Available records START
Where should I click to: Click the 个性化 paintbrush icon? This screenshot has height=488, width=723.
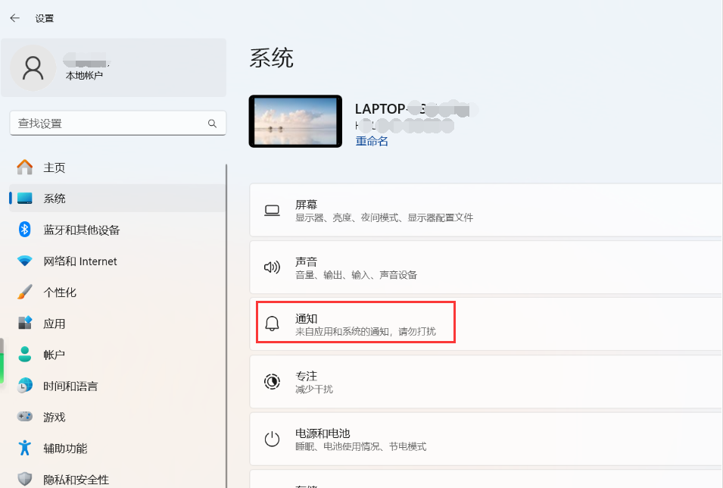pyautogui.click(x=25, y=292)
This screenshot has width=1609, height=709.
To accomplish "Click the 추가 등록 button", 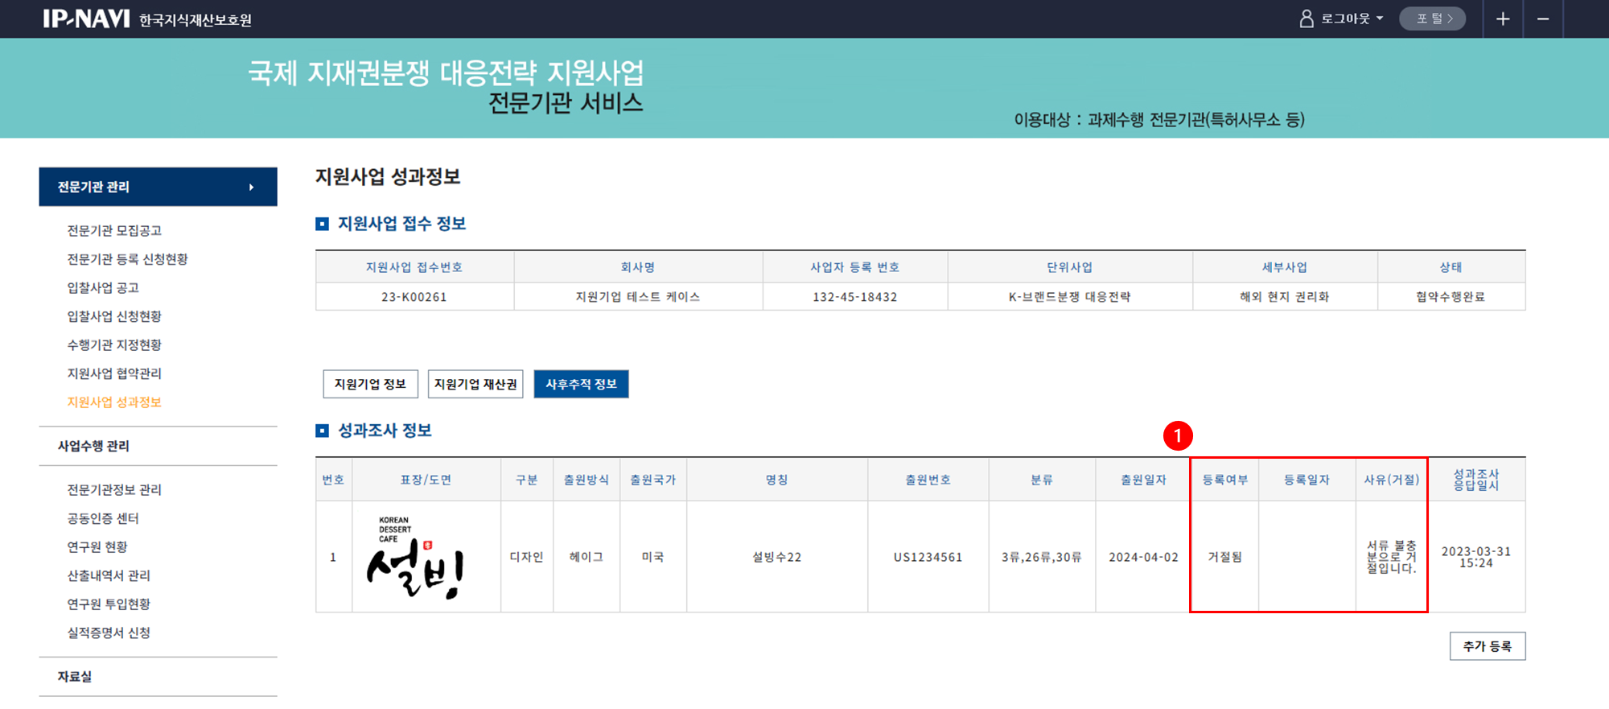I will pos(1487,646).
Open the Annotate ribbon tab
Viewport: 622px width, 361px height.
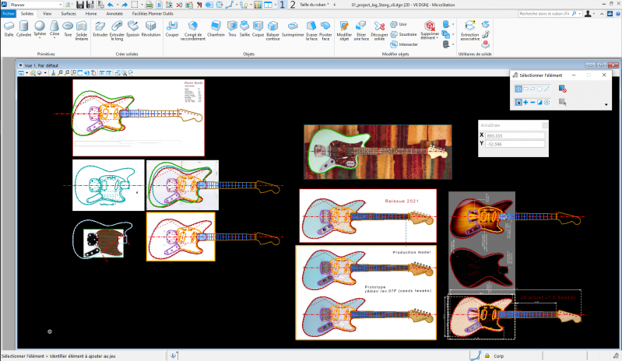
Available records END
- [Problem to work on]: Would you write out exactly the lines of the data from the one holding "Open the Annotate ribbon tab" to the final line, both included, with pictures left out?

- [Answer for this exercise]:
Open the Annotate ribbon tab
Viewport: 622px width, 361px height.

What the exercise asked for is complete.